MongoDB Inner Join 101: Syntax & Example Simplified

|

Mongodb Inner Join - Featured Image

The most important difference between SQL and NoSQL databases is JOIN. An SQL JOIN clause is used in relational databases to join tables using their common fields. MongoDB, however, is a NoSQL type of database that does not follow relational database management systems (RDBMS) and therefore does not provide extensive JOIN methods. Although MongoDB originally did not have any joining methods, the MongoDB Inner JOIN concept was influenced by SQL databases. Among the many joins in SQL, the inner join is the most commonly used. 

In this article, you will learn how to easily perform a MongoDB Inner Join operation in MongoDB. 

Table of Contents

What is MongoDB?

Mongodb Inner Join - MongoDB Logo
Image Source

MongoDB is a NoSQL open-source document-oriented database developed for storing and processing high volumes of data. Compared to the conventional relational databases, MongoDB makes use of collections and documents instead of tables consisting of rows and columns. The Collections consist of several documents and documents containing the basic units of data in terms of key and value pairs. 

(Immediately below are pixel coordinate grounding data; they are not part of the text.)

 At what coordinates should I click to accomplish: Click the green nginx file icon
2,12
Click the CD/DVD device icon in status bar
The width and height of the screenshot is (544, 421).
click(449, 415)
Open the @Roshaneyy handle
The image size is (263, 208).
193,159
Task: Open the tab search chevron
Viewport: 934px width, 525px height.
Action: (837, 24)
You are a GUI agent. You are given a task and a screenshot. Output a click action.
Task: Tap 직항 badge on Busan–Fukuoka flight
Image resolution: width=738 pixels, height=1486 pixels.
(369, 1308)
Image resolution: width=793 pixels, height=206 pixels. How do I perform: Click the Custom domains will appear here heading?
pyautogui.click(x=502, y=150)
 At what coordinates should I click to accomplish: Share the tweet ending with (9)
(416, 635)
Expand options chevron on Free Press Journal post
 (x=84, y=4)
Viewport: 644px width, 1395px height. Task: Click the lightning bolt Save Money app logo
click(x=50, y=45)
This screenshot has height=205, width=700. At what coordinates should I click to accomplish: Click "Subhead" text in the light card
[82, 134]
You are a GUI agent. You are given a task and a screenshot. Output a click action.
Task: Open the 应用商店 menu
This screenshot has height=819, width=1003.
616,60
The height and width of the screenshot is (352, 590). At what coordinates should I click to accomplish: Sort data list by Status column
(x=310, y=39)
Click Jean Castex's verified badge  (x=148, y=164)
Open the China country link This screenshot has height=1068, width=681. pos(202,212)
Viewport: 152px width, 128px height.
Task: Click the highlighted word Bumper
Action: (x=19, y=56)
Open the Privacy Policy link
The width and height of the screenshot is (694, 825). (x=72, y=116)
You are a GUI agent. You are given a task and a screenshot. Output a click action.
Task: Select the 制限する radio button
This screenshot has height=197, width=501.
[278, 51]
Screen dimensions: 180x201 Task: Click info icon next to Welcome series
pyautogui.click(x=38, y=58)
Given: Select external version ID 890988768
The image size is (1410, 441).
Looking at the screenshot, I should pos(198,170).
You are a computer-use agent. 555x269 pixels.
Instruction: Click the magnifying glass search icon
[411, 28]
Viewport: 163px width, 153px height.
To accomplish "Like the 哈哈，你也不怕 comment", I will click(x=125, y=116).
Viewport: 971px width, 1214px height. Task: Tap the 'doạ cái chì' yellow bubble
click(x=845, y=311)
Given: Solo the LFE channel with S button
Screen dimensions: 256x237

Introduced in February 2009, the MongoDB database is designed, maintained, and managed by MongoDB.Inc under SSPL(Server Side Public License). Organizations such as Facebook, Nokia, eBay, Adobe, Google, etc. prefer it for efficiently handling and storing their exponentially growing data. It offers complete support for programming languages such as C, C++, C#, Go, Java, Node.js, Perl, PHP, Python, Motor, Ruby, Scala, Swift, and Mongoid.

Key Features of MongoDB?

MongoDB Inner Join - MongoDB Features
Image Source

With constant efforts from the online community, MongoDB has evolved over the years. Some of its eye-catching features are:

  • High Data Availability & Stability: MongoDB’s Replication feature provides multiple servers for disaster recovery and backup. Since several servers store the same data or shards of data, MongoDB provides greater data availability & stability. This ensures all-time data access and security in case of server crashes, service interruptions, or even good old hardware failure. 
  • Accelerated Analytics: You may need to consider thousands to millions of variables while running Ad-hoc queries. MongoDB indexes BSON documents and utilizes the MongoDB Query Language (MQL) that allows you to update Ad-hoc queries in real-time. MongoDB provides complete support for field queries, range queries, and regular expression searches along with user-defined functions.
  • Indexing: With a wide range of indices and features with language-specific sort orders that support complex access patterns to datasets, MongoDB provides optimal performance for every query. For the real-time ever-evolving query patterns and application requirements, MongoDB also provisions On-demand Indices Creation.
  • Horizontal Scalability: With the help of Sharding, MongoDB provides horizontal scalability by distributing data on multiple servers using the Shard Key. Each shard in every MongoDB Cluster stores parts of the data, thereby acting as a separate database. This collection of comprehensive databases allows efficient handling of growing volumes of data with zero downtime. The complete Sharding Ecosystem is maintained and managed by Mongos that directs queries to the correct shard based on the Shard Key.
  • Load Balancing: Real-time Replication and Sharding contribute towards large-scale Load Balancing. Ensuring top-notch Concurrency Controls and Locking Protocols, MongoDB can effectively handle multiple concurrent read and write requests for the same data.  
  • Aggregation: Similar to the SQL Group By clause, MongoDB can easily batch process data and present a single result even after executing several other operations on the group data. MongoDB’s Aggregation framework consists of 3 types of aggregations i.e. Aggregation Pipeline, Map-Reduce Function, and Single-Purpose Aggregation methods.
Simplify MongoDB ETL with Hevo’s No-code Data Pipeline

Hevo Data, a No-code Data Pipeline helps to load data from any data source such as Databases, SaaS applications, Cloud Storage, SDK,s, and Streaming Services and simplifies the ETL process. It supports MongoDB & MongoDB Atlas, along with 100+ data sources (Including 40+ Free Data Sources), and is a 3-step process by just selecting the data source, providing valid credentials, and choosing the destination. Hevo not only loads the data onto the desired Data Warehouse but also enriches the data and transforms it into an analysis-ready form without having to write a single line of code.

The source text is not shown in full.